Letter from Our CEO

October 2020

Dear Friends,

As I write to you, I am looking out the window at our family's sukkah and thinking about the coming weekend's celebration of Hoshana Raba, Shemini Atzeret and Simchat Torah. With the conclusion of these holidays it is the beginning of a new cycle in the Jewish year. In a time when uncertainty seems to be the only thing we can count on, it is comforting to know that the holidays are a constant and are observed at the same time by Jews all around the world. Although our gatherings may look different this year, with fewer people who are further apart, the unity and fortitude of the Jewish people remain the same.

As Israel enters the third week of its second lockdown, we at American Friends of Tel Aviv University (AFTAU) continue to do our part to foster the continuation of the important work being done at Tel Aviv University (TAU). In this time of economic difficulty for too many, we are steadfast in our efforts to ensure the University can provide a quality education for all, regardless of economic conditions. Our mission is to make sure that TAU has the resources necessary to maintain the high standards that have resulted in the University being on the top ten list of universities producing entrepreneurs who secure venture capital funding. We are proud to report that TAU holds its spot at number eight again this year and is the only non-US university to make the list.

Since I began in my position over a year ago, I have endeavored to use my monthly letter to share the developments and innovation coming from Tel Aviv University. I hope these communications have provided much needed hope to act as a counterbalance for the negative and unsettling Covid-19 and non-Covid-19 related news stories. I encourage you to listen to last week's webinar, "The Real Pandemic Behind COVID19," featuring Professor Yaniv Assaf, whose research explains the effects that the news cycle is having on our brains. As we continue to hear about the wildfires in Sonoma and Napa Valleys in California and the extreme storms that have become destructive hurricanes, we are reminded by Professor Colin Price, head of the Porter School of the Environment and Earth Sciences, that we should have hope and that by taking positive actions we can fix the environment.
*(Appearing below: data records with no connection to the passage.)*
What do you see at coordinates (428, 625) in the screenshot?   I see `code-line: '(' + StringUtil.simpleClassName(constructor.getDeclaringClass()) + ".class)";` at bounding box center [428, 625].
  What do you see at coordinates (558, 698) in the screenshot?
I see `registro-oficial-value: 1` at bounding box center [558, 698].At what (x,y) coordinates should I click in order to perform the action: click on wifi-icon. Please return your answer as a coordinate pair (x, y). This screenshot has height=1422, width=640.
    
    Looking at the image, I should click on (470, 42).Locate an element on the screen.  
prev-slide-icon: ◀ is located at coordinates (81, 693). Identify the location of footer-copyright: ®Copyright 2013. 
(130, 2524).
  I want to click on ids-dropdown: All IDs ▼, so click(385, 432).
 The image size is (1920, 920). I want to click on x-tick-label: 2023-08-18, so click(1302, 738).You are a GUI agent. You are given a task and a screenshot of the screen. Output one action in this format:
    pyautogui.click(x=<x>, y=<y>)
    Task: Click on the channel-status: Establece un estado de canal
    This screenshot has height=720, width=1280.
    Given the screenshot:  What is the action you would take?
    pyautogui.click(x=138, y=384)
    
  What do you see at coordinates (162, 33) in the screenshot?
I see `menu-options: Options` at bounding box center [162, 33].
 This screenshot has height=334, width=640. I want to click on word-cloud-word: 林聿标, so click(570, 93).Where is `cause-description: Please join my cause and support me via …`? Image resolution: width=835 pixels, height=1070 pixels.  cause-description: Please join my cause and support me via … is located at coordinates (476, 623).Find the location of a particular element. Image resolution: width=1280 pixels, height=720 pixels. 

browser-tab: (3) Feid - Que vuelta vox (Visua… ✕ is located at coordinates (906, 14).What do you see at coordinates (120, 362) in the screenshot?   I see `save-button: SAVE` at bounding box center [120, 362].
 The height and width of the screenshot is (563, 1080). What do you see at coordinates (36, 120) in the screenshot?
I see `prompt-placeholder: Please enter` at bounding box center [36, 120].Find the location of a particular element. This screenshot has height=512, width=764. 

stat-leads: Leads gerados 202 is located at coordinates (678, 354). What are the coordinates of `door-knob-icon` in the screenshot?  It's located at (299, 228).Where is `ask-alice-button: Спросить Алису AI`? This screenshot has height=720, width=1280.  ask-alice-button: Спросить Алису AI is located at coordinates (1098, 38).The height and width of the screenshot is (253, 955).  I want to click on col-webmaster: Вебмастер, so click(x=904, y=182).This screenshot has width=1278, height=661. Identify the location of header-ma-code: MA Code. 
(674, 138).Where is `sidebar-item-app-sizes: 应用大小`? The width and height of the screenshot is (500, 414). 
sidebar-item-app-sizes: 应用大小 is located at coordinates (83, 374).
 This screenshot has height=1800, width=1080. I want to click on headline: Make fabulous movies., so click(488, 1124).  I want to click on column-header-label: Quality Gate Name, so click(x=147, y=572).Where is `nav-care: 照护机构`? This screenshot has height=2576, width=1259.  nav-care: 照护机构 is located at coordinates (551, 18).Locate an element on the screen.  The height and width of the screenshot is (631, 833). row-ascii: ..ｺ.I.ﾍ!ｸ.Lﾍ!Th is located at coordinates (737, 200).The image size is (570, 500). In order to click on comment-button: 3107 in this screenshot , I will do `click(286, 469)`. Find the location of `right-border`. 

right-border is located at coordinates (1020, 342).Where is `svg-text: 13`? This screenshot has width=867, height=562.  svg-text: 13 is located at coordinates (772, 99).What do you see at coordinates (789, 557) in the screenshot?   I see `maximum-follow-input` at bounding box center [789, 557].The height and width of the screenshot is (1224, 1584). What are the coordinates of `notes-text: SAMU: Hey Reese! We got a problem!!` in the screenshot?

While America continues to mourn the great loss of Justice Ruth Bader Ginsberg, the first Jewish woman to sit on the Supreme Court, we celebrate her many achievements and the barriers that she broke. Her support of Israel and Tel Aviv University are evidenced by her donation of her signature collar to the Museum of Jewish People, which is on the University's campus. There are many examples of the parallels between Justice Ginsberg's work breaking barriers and advocating for equality seen across campus. TAU recently appointed its first woman dean, Liat Kishon-Rabin, as Dean of Innovations in Teaching & Learning, to build out the future of online learning for the University. Barriers were broken when Professor Abdussalam Azem, an Arab Israeli, was appointed as Dean of The George S. Wise Faculty of Life Sciences.

As we enter the last weekend of the fall Jewish holidays, I am overtaken by a feeling of gratitude. I am grateful to have the opportunity to build bridges between the US, Tel Aviv University and Israel by bringing you information about the innovation and the contributions from TAU and Israel that continue to make the world a better place. Furthermore, I am grateful for the leadership of our board and the partnership of so many friends throughout the US. Your generous support makes the work possible and for that we thank you.